ACTION ITEM: Leave the pictures in the listing below aside and reproduce exactly the lines starting with the one with "The height and" and going on through the one with "Instruction: Click the", both ends included.

GIVEN ENTRIES:

== Segment start ==

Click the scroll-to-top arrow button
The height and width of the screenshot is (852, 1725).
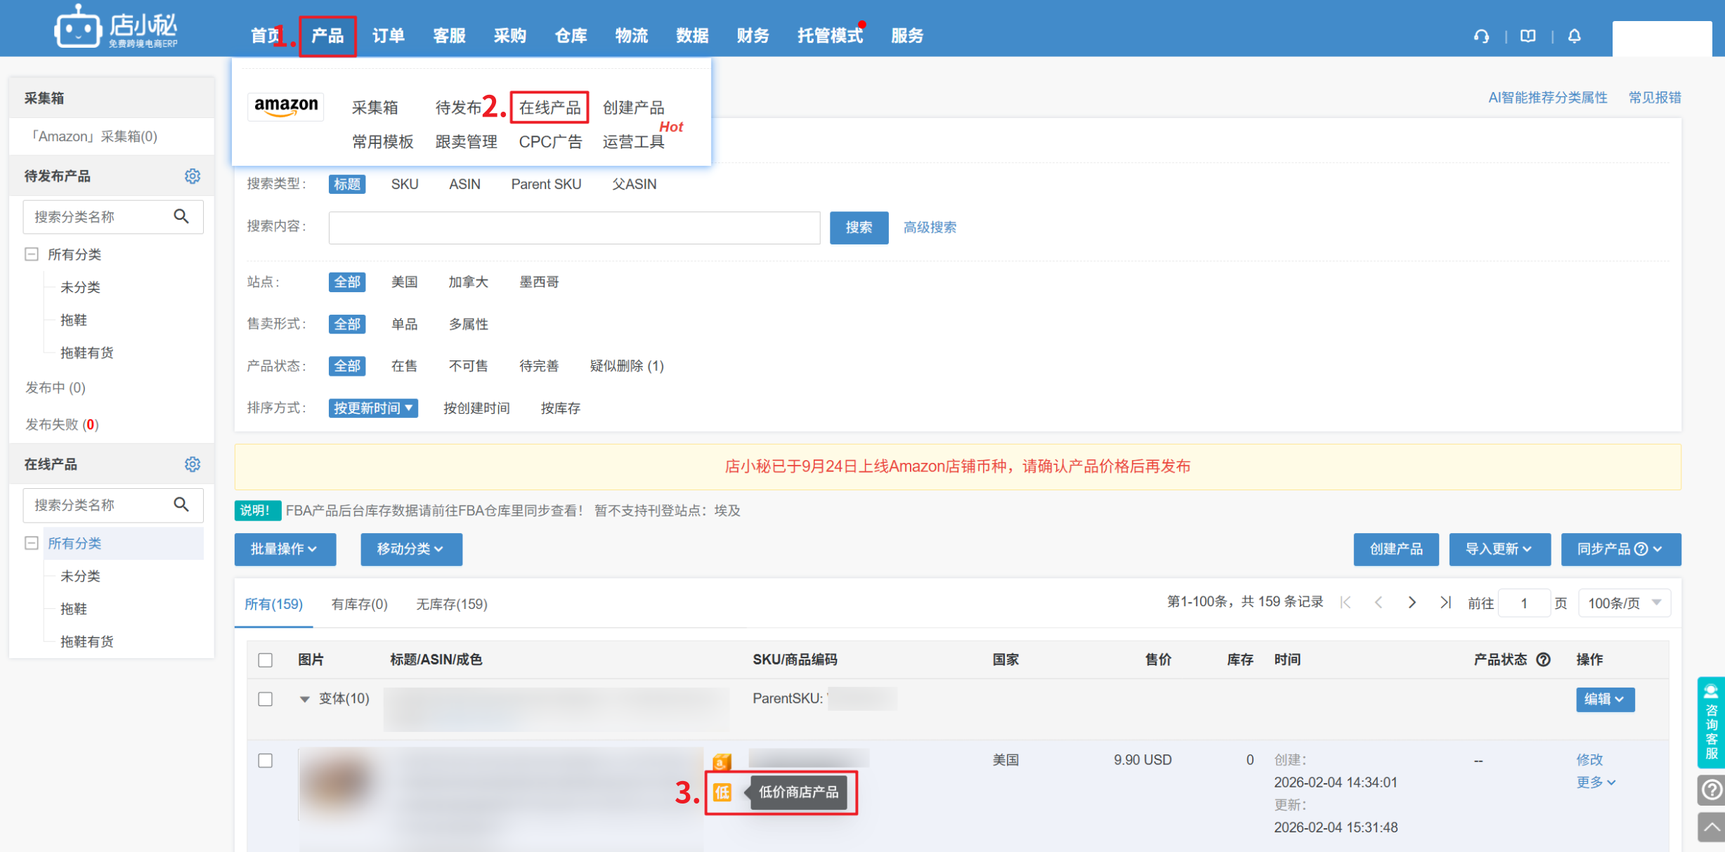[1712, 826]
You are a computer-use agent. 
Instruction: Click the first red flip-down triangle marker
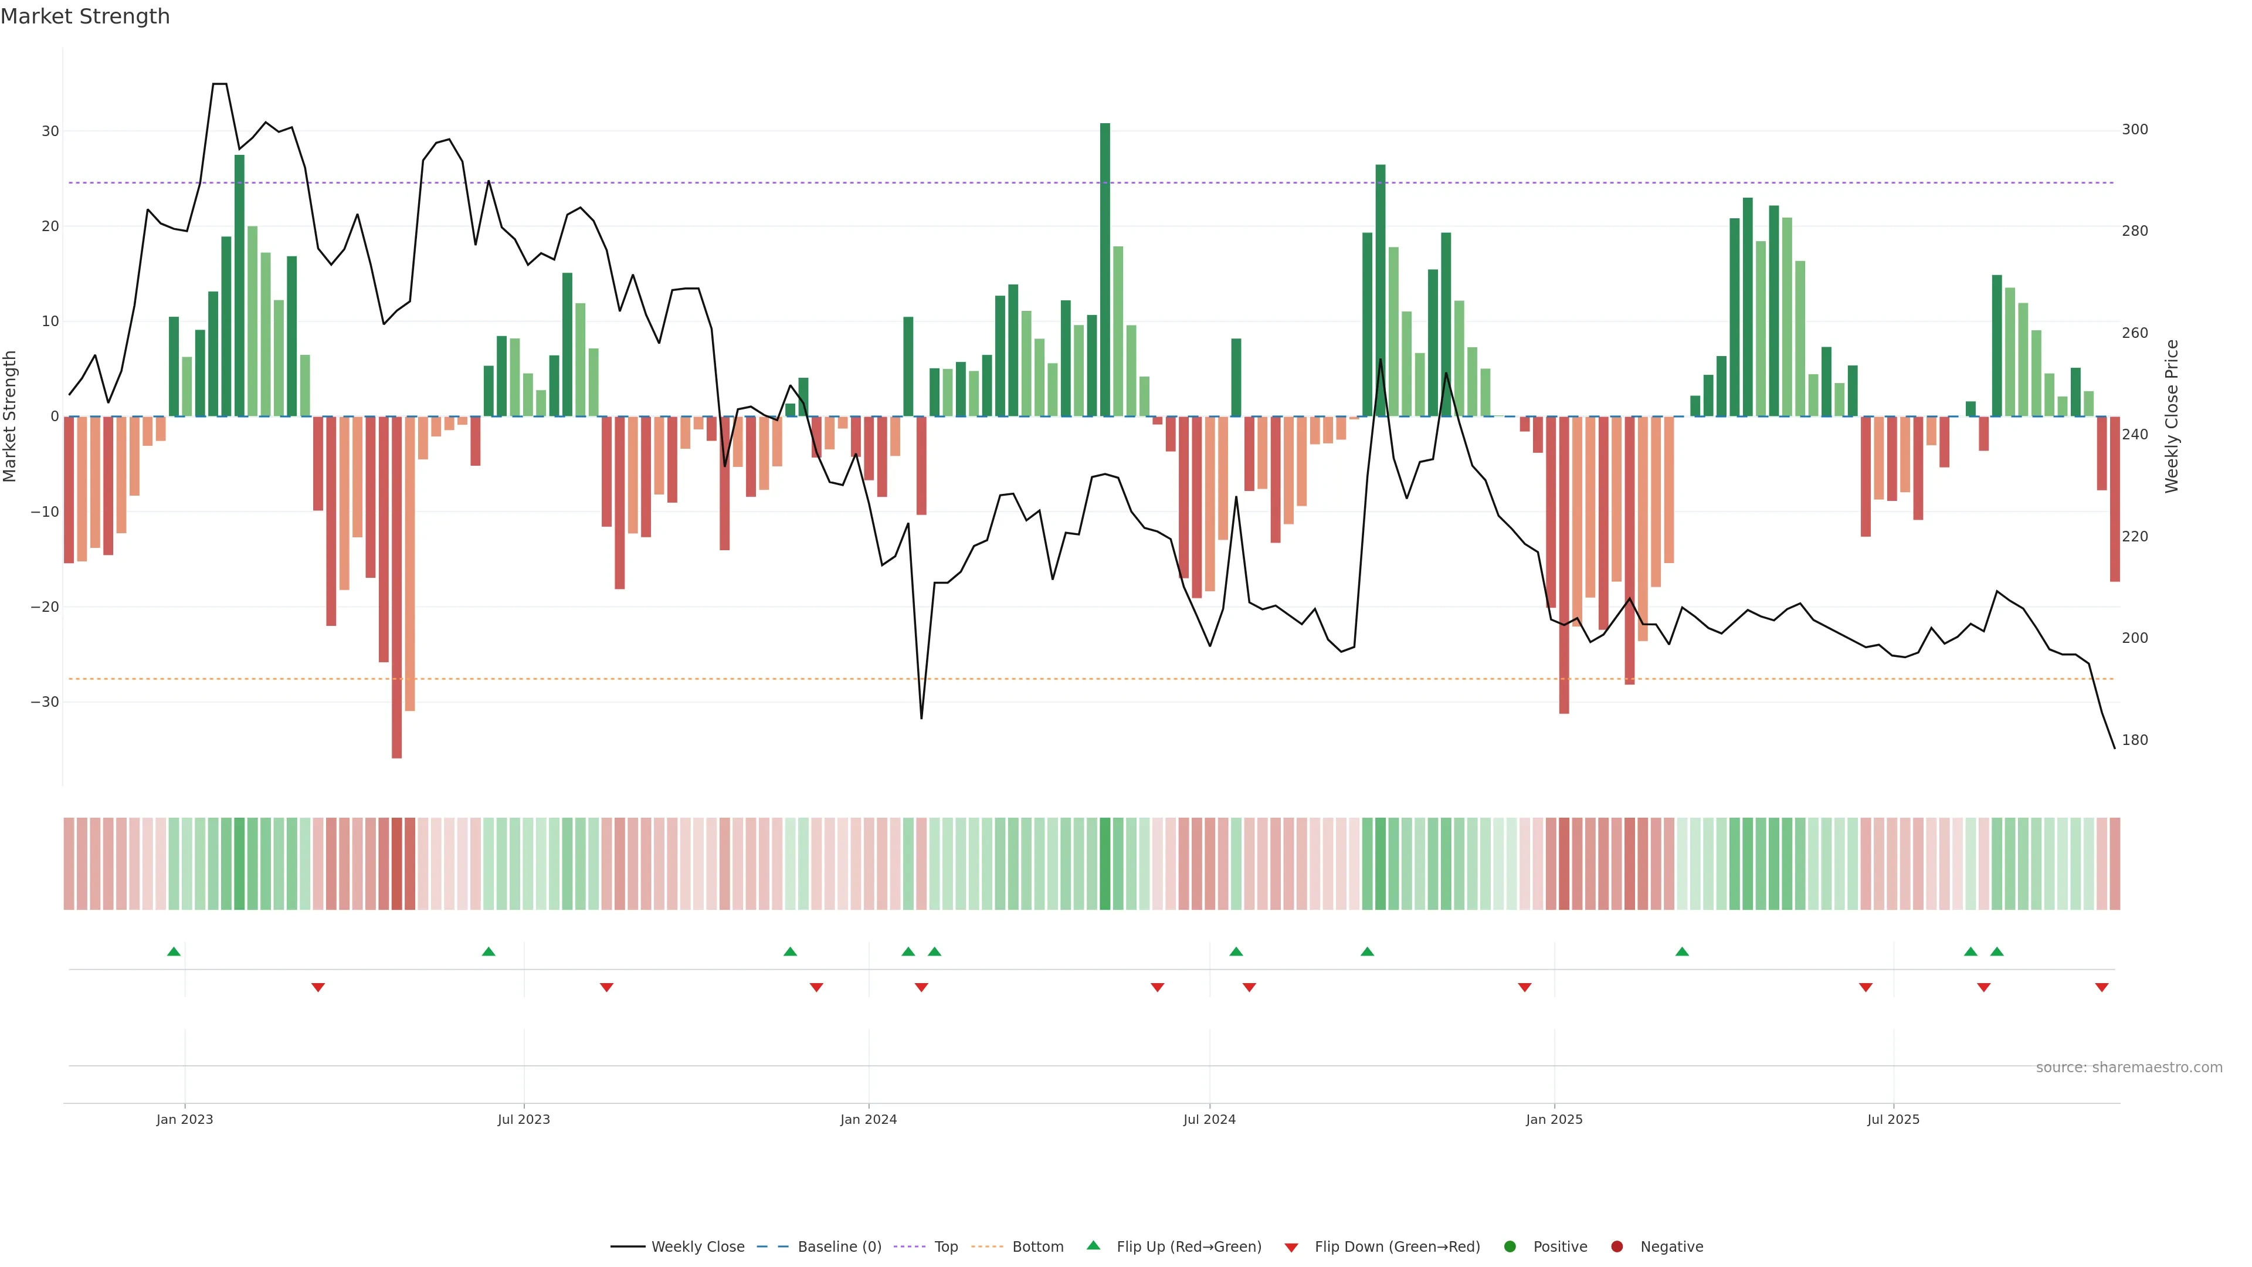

== Segment end ==
== Segment start ==

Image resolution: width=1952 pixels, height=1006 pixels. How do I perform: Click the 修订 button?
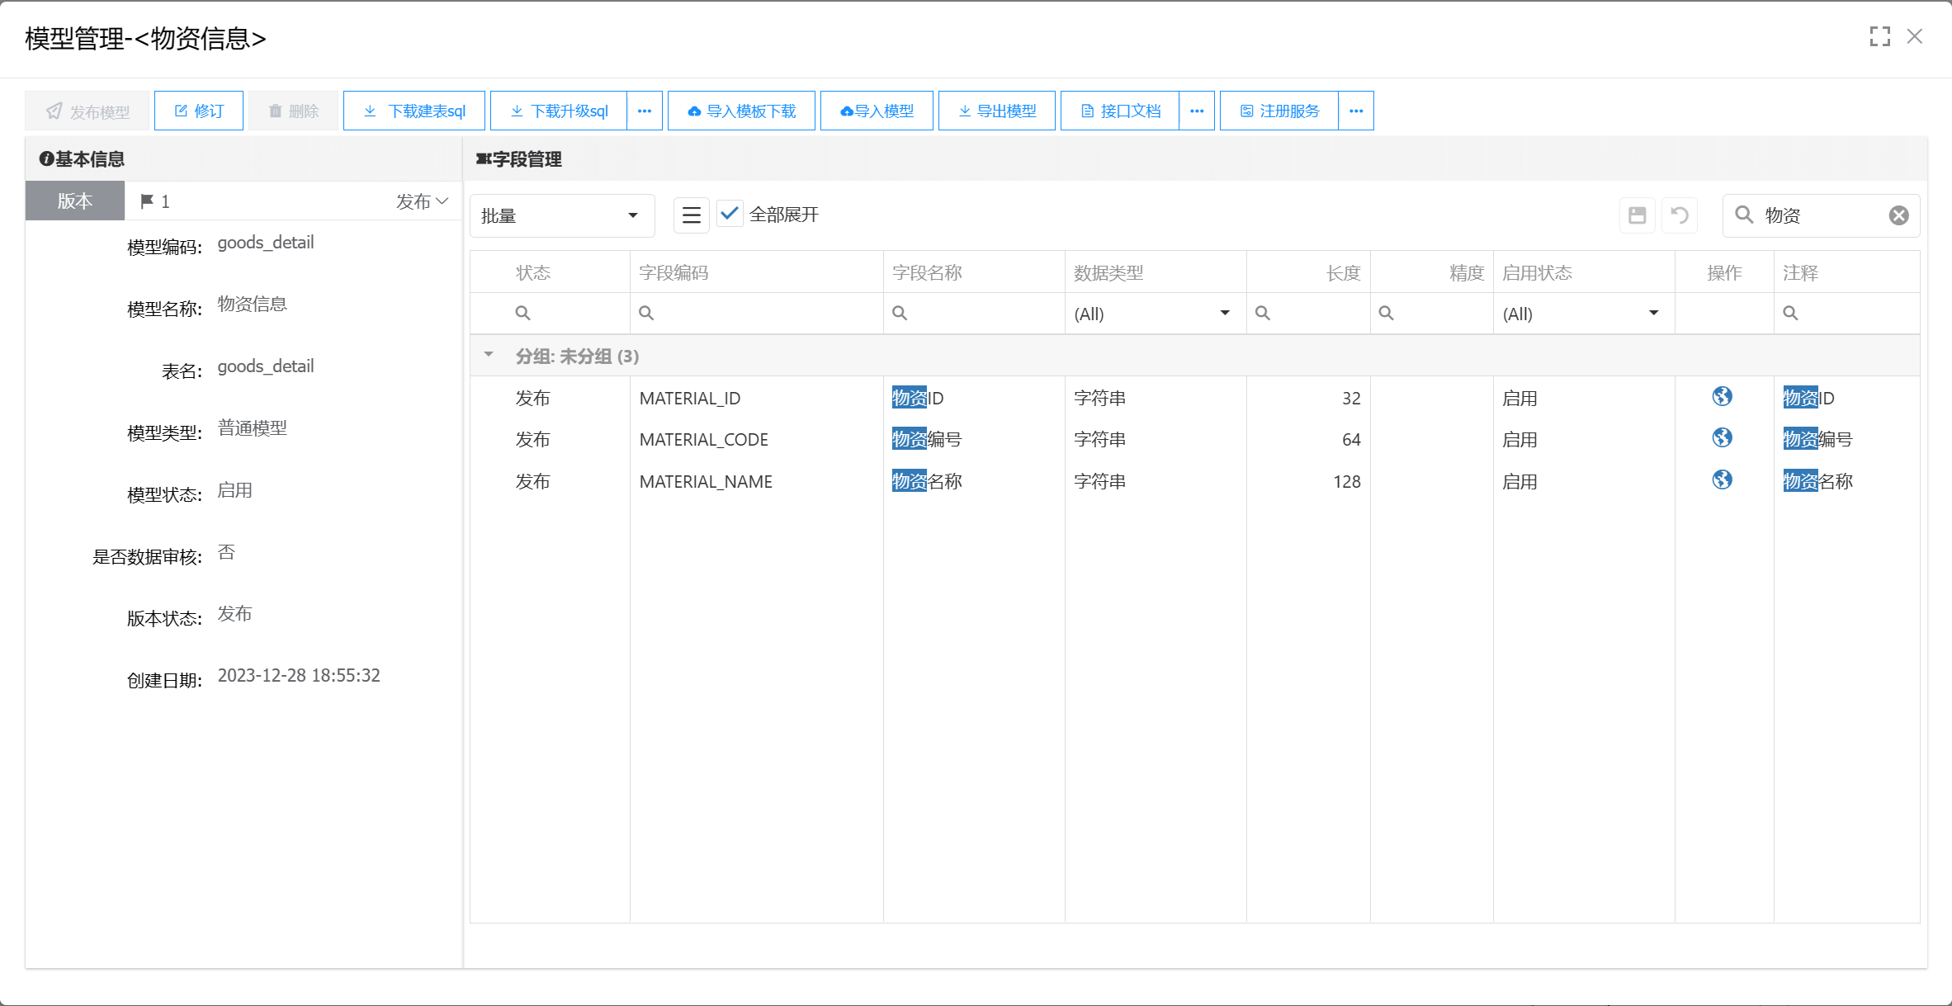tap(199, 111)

== Segment end ==

RESPONSE TO THE TASK:
The height and width of the screenshot is (852, 1725).
[1712, 826]
You are a computer-use agent. 
Instruction: Click the first red flip-down triangle marker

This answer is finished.